After-dark stints in the garden by flashlight don't really make for the best of pictures, either, as if one would ever be inclined to even consider taking a picture at that hour of night while trying to finish up the last of the day's garden chores!
Yes, the daffodils and grape hyacinths really only just now began blooming in our garden this past Memorial Day weekend.
The house is now in such a state of disarray, abandoned so completely for the outdoors, that the dandelions the boys picked and placed in jars a couple of weeks ago have gone to seed on the dining room table, which is, itself, half covered in gardening books, catalogs, and several revised versions of our garden and greenhouse planting plans.
The garden beds are filled with dirt and manure. Leeks, onions, garlic, and cole crops have been transplanted. The pea trellis went up today and peas have been duly planted.
Oh, and I should mention that the two books above area couple of my favorites gathered over the years:
A Way to Garden: a hands-on primer for every season, by Margaret Roach (former gardening editor of MS Living), is out-of-print (and listed for used prices from $34.85 on up to $180.63!) but I was delighted to happen across her gardening blog filled with great info and beautiful pictures, under the same name as the book.

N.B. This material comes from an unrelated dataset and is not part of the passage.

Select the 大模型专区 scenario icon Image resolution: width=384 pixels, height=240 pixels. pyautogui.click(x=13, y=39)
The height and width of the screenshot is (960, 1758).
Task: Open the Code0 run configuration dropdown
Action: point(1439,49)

Organic Home Garden, by Canadian gardeners Patrick Lima and John Scanlan, also out-of-print, is a reprint of the version I picked up off the bargain table at the Trident, years ago when we lived and gardened just a few blocks away on Pearl Street in Boulder, CO. I had that copy, under the title The Natural Food Garden: growing fruits and vegetables chemical free, Well, that is until I lent it, along with several other gardening books, to friends and they accidentally were packed up with their things when they moved away. The books have since moved, in the past few years, from Montana to Wyoming to Tennesee and recently back to Montana again (although still an 8 hour drive away) never being unpacked, and until they are truly settled for good and can finally unpack their things, I won't see my own dog-eared, dirt-shmeared, heavily underlined copy.
Until then, I'll just keep checking it out through interlibrary loan and renewing it again and again as long as they'll let me do so. Scratch that. I've just clicked over and ordered a used copy under the original title(ISBN-13: 9781559582025), where, used, it starts at just $2.00 for a used copy as opposed to the new title (ISBN-13: 9781552979242) which currently goes for $47.00 up to $181.85 used!
Anyways. Neither of these books could stand alone on my gardening bookshelf, but they do stand out in that they inspire and inform me, year after year.
Do you have any favorite gardening books that you turn to again and again, old or new?